Work instruction →
What is the number of lines in these entries that include "resolution"? Write that number and no other text.

(Stored items)

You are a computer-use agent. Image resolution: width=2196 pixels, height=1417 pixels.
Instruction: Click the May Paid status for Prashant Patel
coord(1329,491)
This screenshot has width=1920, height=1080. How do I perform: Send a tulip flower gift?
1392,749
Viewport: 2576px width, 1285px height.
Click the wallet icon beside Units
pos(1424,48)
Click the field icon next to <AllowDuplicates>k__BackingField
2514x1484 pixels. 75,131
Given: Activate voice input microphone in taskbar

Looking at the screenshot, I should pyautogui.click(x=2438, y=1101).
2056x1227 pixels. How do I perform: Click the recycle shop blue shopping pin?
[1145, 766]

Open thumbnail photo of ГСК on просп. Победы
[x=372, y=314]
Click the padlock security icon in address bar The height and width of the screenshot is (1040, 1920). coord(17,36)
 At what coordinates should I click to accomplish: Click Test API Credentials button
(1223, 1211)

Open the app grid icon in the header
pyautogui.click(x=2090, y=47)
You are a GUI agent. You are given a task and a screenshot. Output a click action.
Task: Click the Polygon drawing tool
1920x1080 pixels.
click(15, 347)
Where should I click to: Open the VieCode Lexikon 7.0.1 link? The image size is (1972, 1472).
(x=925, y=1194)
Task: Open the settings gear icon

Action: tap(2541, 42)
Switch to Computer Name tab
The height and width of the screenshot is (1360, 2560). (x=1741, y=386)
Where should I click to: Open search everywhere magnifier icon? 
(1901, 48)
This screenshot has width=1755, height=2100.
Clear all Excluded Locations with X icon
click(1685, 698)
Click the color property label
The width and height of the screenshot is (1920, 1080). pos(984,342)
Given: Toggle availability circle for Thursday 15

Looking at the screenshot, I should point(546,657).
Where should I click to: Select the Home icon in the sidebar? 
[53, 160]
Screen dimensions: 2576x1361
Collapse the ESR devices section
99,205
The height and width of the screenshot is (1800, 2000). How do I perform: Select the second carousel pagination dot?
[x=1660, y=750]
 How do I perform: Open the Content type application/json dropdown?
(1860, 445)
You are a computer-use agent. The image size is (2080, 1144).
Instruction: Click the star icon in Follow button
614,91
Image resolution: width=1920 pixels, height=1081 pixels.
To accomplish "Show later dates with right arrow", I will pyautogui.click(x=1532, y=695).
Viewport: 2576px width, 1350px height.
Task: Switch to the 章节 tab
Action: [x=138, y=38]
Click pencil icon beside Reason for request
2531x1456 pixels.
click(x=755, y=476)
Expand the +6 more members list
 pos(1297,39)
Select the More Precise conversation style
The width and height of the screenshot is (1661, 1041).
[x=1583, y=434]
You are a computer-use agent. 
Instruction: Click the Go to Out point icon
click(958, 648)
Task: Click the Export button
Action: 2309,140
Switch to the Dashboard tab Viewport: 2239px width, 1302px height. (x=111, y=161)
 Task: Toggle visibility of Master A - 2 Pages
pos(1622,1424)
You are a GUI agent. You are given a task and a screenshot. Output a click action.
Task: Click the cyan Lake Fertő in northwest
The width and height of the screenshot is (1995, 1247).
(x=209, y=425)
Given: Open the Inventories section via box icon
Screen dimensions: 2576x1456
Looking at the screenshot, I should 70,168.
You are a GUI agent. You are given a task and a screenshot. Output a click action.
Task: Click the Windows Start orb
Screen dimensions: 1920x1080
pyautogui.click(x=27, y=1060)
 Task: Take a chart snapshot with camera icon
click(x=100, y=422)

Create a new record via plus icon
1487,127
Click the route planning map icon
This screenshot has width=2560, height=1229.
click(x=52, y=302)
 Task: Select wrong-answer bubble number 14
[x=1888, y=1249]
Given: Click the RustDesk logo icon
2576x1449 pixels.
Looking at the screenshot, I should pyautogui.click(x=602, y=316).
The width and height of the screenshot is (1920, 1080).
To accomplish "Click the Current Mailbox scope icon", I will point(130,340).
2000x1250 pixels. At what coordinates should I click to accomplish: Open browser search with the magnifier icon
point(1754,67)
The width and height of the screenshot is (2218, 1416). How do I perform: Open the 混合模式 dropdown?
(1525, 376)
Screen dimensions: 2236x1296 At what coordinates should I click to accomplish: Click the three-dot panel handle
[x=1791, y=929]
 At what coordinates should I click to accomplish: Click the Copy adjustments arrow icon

Exercise answer →
2